■ **ASSIGNMENT**
Lines from the beginning of the data below through the one containing "Given: Click the Add Cube tool icon" are to be printed exactly as they appear.

■ **RECORDED INFORMATION**
########################################

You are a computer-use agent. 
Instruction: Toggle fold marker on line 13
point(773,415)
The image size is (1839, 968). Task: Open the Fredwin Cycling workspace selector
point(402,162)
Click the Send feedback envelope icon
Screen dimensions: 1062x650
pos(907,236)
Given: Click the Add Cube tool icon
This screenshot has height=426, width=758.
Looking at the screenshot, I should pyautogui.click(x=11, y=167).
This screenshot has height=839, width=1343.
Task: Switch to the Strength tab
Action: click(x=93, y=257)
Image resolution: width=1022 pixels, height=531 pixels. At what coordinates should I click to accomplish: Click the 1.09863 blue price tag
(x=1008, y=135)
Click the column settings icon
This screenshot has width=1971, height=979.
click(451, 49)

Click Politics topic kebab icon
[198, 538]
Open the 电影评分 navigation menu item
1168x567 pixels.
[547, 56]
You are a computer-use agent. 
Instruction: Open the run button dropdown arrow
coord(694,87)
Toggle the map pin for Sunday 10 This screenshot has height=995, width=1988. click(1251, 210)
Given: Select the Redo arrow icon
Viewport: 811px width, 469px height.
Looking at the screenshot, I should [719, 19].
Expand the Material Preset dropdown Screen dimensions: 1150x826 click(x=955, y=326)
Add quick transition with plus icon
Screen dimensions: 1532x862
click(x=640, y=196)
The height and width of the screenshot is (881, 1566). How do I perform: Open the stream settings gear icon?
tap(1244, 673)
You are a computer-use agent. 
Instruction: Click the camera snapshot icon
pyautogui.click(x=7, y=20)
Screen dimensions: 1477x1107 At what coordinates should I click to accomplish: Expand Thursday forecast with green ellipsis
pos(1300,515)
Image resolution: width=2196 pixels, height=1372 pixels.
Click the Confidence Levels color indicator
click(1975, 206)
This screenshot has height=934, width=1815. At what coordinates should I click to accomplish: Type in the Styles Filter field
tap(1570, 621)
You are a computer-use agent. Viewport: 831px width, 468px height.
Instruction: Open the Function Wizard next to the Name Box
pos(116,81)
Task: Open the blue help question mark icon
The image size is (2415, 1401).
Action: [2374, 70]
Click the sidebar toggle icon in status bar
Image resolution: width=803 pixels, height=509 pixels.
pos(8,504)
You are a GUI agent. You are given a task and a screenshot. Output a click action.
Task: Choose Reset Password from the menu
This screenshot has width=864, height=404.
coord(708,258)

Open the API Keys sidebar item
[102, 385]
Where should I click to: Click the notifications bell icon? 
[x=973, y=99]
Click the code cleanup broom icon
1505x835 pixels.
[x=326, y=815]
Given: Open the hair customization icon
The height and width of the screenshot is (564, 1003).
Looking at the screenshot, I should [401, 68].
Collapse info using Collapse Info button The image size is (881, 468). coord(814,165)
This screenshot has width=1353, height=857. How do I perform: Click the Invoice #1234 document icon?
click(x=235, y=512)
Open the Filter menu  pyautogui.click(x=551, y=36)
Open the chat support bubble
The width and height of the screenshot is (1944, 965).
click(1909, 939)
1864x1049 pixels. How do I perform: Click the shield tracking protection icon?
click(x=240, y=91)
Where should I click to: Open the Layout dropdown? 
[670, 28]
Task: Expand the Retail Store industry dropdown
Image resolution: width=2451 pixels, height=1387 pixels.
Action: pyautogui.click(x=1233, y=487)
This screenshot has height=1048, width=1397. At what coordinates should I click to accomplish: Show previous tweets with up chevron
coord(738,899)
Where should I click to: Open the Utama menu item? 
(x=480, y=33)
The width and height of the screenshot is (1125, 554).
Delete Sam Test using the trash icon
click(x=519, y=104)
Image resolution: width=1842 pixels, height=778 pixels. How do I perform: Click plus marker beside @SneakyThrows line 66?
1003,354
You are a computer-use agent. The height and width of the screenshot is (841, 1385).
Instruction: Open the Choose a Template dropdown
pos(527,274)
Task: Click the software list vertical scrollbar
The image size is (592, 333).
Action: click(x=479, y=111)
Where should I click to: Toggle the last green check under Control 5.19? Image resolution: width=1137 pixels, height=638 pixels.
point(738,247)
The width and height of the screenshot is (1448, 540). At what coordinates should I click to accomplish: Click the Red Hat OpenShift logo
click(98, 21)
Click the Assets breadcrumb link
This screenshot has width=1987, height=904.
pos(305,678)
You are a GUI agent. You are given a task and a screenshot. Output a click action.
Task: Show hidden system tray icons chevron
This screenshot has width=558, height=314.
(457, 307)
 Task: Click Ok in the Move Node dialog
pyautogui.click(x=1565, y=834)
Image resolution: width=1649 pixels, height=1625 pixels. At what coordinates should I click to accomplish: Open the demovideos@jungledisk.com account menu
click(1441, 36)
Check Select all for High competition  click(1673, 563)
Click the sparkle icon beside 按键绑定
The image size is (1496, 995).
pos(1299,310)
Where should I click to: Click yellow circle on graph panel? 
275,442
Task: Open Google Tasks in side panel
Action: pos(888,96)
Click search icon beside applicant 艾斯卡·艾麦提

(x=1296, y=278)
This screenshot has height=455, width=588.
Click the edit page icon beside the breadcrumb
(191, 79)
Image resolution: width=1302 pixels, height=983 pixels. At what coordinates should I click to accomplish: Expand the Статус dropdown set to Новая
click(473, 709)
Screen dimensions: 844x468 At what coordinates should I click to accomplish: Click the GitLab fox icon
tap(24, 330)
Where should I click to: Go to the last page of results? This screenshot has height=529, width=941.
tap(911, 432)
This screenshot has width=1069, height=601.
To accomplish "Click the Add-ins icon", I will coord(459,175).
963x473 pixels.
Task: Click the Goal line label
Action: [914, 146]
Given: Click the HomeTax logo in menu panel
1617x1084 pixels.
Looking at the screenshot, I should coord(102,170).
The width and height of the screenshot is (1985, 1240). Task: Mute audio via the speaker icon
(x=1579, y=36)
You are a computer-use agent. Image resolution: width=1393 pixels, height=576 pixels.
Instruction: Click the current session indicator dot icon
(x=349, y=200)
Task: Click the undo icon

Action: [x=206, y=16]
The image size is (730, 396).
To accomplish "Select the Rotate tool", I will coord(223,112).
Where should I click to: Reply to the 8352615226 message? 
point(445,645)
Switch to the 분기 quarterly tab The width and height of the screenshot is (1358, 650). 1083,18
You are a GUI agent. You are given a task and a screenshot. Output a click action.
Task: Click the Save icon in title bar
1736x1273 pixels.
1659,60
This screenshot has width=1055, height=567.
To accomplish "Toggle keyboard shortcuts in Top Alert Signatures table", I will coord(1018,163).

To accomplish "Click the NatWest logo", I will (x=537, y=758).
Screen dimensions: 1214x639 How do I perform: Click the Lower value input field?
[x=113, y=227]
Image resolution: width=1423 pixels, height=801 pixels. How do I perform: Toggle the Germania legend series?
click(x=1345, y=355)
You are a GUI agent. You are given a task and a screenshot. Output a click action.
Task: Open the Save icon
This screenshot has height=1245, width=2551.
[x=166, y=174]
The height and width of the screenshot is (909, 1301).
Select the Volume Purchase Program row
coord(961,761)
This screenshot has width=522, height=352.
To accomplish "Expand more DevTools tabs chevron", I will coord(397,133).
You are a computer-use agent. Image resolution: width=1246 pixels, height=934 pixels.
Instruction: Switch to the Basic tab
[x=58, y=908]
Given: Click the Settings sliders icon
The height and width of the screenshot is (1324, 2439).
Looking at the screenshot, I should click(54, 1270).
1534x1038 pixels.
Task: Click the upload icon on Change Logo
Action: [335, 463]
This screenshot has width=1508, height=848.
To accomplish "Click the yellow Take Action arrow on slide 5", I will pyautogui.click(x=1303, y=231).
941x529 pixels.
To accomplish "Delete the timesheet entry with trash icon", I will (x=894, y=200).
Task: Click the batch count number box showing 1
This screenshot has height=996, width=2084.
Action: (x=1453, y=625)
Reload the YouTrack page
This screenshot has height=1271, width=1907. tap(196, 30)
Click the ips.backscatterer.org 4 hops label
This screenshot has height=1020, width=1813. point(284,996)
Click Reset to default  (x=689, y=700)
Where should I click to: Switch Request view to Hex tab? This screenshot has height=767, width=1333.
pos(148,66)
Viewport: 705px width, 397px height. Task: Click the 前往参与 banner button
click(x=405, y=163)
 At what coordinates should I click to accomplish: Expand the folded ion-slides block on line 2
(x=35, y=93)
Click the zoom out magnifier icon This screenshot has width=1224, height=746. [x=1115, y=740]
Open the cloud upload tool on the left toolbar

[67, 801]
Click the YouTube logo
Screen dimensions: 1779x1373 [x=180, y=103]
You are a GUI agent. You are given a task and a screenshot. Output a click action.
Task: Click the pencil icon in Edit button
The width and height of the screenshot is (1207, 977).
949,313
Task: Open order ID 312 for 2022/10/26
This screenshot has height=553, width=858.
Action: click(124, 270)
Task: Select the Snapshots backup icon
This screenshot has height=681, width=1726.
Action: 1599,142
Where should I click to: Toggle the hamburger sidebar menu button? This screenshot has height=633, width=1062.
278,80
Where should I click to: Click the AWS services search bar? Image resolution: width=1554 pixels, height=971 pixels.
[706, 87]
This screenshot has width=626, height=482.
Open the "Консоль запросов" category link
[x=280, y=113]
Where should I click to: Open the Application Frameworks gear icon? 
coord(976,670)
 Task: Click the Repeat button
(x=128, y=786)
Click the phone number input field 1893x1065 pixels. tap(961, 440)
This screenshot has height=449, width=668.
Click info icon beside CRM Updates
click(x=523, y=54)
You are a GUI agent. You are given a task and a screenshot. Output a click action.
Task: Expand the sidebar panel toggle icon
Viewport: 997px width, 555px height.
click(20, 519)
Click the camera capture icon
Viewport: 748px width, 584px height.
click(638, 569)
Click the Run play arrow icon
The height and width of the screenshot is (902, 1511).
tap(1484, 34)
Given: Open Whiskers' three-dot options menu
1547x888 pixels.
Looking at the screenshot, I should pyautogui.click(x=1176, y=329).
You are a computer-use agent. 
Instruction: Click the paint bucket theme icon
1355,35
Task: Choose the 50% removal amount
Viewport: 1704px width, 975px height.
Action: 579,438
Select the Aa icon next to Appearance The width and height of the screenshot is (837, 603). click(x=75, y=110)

########################################

■ **ANSWER SPACE**
You are a computer-use agent. 
Instruction: Toggle fold marker on line 13
point(773,415)
The image size is (1839, 968). Task: Open the Fredwin Cycling workspace selector
point(402,162)
Click the Send feedback envelope icon
Screen dimensions: 1062x650
pos(907,236)
Given: Click the Add Cube tool icon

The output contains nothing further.